··· The input ···
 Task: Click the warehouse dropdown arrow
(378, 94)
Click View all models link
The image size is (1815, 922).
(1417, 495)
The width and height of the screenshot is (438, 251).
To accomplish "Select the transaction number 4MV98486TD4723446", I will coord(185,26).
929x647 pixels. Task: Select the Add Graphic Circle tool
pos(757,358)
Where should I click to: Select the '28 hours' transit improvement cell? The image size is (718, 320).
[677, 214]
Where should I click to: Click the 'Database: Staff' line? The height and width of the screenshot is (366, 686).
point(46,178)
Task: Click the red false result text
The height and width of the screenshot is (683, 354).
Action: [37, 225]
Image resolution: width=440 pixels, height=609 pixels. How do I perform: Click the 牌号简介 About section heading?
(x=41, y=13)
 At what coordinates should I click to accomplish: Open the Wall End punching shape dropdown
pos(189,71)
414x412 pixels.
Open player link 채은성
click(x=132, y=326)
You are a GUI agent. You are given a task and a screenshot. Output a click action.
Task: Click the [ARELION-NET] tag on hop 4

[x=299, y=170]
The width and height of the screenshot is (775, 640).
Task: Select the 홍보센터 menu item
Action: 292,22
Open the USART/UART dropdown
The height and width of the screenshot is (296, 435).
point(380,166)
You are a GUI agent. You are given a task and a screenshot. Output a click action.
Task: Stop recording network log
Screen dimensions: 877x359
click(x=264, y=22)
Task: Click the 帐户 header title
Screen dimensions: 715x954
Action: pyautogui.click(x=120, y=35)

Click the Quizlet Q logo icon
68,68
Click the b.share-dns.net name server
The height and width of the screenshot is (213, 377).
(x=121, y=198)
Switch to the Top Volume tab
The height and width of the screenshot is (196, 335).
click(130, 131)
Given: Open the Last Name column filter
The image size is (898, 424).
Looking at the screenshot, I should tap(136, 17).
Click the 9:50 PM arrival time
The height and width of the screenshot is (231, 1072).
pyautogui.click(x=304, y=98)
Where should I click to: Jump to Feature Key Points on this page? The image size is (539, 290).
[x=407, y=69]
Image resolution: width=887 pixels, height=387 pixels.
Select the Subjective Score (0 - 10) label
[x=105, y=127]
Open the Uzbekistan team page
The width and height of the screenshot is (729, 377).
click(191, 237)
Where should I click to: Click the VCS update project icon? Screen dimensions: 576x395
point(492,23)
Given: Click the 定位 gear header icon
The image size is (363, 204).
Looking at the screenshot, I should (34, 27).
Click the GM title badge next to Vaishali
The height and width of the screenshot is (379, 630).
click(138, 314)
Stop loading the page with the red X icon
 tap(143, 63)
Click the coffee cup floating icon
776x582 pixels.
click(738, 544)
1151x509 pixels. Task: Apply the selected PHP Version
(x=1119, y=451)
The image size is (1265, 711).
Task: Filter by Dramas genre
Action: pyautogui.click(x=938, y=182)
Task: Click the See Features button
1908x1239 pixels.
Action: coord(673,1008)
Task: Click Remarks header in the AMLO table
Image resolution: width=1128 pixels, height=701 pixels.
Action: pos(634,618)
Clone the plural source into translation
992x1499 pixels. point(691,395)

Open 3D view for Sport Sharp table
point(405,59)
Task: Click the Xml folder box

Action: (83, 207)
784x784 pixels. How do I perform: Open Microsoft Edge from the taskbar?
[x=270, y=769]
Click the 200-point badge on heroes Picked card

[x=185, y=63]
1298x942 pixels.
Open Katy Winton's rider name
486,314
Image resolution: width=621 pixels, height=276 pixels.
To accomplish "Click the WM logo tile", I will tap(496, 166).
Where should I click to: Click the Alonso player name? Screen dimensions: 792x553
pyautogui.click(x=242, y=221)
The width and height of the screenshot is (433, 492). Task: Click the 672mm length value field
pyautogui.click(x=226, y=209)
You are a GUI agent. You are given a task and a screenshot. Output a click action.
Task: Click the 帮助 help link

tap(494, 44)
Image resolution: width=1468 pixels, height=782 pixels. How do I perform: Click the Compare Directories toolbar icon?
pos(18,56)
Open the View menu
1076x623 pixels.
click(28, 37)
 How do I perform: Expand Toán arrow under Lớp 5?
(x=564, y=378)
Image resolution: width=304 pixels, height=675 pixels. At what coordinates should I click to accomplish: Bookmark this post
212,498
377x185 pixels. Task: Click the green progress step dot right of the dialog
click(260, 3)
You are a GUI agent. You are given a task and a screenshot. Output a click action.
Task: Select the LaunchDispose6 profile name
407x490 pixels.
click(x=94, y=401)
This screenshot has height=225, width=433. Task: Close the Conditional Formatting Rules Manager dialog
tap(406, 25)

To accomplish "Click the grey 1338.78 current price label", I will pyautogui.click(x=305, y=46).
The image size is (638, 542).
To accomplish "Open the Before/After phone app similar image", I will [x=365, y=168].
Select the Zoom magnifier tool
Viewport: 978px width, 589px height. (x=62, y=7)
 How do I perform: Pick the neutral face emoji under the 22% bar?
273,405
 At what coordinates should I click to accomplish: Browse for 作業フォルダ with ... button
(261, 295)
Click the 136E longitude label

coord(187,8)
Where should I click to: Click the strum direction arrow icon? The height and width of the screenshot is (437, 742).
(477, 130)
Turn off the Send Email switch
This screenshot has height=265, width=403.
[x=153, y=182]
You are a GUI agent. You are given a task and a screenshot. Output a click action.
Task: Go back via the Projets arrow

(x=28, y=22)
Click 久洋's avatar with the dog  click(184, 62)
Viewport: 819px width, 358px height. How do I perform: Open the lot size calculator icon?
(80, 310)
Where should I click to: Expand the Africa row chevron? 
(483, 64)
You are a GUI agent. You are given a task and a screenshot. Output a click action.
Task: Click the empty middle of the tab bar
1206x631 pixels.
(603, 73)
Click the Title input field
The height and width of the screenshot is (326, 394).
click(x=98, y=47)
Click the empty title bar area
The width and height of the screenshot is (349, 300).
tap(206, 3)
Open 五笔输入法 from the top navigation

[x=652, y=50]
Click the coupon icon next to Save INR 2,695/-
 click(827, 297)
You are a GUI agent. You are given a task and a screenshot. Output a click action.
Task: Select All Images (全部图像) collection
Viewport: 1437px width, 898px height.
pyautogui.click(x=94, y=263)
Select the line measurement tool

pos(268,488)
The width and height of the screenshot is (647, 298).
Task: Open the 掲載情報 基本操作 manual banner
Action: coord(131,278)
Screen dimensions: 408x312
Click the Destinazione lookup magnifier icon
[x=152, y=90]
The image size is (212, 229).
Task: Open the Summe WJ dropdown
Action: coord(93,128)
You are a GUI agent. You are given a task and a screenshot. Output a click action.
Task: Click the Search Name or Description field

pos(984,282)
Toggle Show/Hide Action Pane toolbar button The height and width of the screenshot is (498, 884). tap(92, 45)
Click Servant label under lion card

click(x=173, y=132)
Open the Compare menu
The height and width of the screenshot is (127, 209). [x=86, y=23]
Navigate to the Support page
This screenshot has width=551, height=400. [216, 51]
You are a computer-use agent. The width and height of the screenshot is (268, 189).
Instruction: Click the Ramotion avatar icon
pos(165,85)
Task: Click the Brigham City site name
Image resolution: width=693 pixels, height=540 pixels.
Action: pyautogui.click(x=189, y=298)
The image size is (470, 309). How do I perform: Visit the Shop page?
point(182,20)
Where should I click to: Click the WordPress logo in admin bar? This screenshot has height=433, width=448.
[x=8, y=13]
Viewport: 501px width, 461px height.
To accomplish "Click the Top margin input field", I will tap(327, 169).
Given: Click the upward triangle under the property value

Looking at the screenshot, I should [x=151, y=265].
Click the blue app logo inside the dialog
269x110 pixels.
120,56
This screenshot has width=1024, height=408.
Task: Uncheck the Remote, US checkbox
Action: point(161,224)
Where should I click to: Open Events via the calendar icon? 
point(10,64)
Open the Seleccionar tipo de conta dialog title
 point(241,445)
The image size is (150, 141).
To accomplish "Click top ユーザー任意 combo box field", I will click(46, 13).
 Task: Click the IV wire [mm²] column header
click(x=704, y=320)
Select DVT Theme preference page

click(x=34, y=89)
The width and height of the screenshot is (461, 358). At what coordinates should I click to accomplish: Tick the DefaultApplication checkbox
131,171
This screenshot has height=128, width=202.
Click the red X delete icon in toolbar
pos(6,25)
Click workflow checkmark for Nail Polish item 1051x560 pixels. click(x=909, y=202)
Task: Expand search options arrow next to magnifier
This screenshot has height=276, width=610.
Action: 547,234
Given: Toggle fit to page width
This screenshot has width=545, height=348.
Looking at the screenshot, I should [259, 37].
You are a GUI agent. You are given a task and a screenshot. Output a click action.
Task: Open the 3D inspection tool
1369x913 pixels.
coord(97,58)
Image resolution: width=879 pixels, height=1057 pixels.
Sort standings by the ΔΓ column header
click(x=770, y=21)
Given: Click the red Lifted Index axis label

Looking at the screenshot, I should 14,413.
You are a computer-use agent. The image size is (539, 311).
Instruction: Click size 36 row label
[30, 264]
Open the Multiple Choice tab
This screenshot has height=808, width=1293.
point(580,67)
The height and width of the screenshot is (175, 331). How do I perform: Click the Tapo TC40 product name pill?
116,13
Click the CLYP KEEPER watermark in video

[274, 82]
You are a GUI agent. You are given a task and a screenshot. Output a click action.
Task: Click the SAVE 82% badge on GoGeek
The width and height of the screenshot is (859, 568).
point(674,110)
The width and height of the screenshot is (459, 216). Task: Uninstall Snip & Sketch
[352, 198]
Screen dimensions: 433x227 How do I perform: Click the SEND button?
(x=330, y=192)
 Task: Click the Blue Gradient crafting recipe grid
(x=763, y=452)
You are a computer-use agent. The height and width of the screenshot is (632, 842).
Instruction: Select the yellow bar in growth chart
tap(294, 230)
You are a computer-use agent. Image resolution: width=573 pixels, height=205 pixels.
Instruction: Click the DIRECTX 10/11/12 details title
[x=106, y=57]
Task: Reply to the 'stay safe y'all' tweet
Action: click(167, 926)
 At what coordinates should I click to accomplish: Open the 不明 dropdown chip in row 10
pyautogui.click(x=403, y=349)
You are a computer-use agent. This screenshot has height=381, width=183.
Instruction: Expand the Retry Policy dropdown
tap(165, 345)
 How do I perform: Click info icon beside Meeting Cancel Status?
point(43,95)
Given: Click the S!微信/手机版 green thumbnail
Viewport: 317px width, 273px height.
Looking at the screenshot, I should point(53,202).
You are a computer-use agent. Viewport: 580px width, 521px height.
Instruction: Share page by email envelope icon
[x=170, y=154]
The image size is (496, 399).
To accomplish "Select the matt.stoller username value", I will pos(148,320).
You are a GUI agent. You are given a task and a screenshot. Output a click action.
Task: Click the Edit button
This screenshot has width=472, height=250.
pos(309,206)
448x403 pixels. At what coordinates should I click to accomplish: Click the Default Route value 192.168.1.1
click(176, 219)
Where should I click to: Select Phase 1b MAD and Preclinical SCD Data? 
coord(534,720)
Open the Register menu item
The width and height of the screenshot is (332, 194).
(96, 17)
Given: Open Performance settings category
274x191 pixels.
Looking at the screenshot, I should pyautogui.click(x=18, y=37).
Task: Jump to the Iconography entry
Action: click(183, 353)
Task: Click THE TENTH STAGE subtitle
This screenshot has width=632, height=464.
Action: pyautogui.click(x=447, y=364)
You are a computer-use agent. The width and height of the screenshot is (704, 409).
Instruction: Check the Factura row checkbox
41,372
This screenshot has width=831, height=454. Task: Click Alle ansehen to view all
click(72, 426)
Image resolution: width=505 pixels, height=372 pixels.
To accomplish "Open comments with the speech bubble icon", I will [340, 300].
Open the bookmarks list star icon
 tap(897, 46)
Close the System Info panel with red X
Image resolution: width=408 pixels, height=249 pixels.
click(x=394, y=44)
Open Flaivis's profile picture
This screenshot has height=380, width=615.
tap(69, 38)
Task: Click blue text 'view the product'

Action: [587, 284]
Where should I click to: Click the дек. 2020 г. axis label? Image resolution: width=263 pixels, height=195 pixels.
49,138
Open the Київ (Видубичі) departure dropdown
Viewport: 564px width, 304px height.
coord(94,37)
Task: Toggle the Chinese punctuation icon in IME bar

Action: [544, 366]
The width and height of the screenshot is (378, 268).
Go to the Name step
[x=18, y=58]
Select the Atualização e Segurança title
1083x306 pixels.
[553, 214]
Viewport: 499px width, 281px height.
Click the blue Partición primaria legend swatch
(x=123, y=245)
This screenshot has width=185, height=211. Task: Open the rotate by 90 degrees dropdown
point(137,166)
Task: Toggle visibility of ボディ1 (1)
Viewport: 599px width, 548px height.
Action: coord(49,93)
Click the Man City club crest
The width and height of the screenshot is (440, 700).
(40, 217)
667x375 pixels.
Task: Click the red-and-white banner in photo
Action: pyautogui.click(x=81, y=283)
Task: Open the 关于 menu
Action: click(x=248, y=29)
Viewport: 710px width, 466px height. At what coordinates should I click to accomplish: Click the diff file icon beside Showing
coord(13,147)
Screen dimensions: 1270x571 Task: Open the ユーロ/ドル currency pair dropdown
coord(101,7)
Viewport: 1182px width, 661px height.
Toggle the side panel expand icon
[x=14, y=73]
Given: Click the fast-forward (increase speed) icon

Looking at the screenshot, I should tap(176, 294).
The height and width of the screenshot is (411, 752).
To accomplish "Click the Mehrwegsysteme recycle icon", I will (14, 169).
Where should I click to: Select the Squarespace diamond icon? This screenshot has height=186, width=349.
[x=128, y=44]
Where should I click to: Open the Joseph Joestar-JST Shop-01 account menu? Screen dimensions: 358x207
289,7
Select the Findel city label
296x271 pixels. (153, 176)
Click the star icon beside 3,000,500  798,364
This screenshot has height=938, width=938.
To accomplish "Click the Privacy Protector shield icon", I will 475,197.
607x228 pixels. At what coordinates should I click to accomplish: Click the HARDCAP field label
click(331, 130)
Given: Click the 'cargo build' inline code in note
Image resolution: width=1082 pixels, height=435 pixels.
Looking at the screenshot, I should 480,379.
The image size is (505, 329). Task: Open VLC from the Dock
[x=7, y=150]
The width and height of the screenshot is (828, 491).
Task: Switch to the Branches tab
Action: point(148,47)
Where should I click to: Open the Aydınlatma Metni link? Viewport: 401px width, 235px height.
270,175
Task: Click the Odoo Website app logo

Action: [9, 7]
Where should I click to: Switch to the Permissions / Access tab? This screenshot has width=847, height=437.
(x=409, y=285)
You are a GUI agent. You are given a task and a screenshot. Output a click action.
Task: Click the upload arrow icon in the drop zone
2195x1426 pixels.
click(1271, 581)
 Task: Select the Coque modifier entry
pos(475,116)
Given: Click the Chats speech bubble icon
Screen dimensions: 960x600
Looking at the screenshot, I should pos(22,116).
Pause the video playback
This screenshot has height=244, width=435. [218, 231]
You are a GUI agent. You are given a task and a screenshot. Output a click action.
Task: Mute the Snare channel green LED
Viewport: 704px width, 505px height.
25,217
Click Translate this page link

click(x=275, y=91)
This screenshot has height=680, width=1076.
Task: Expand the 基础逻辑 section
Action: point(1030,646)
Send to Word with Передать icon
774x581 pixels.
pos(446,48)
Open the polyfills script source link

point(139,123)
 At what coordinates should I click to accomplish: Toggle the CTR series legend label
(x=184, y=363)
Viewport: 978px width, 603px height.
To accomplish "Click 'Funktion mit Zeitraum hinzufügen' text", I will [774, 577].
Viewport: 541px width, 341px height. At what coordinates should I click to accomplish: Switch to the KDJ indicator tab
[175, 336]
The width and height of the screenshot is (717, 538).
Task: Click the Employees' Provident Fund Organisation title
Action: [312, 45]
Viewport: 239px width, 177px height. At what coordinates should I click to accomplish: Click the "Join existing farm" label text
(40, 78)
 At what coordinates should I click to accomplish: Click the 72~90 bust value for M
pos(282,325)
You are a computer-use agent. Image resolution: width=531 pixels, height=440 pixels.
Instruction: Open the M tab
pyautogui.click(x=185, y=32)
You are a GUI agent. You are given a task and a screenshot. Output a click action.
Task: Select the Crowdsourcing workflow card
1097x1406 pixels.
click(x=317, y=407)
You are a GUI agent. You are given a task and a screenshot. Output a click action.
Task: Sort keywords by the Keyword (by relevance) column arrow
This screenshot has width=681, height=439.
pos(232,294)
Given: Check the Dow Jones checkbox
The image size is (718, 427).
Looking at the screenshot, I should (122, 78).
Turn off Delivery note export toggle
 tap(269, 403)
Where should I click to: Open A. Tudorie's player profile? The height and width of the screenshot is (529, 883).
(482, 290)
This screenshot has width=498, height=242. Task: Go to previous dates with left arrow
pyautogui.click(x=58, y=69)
···
§ Required work
Each line above where the word "workflow" occurs should be copied out.

§ Result for this task
Click workflow checkmark for Nail Polish item 1051x560 pixels. click(x=909, y=202)
Task: Select the Crowdsourcing workflow card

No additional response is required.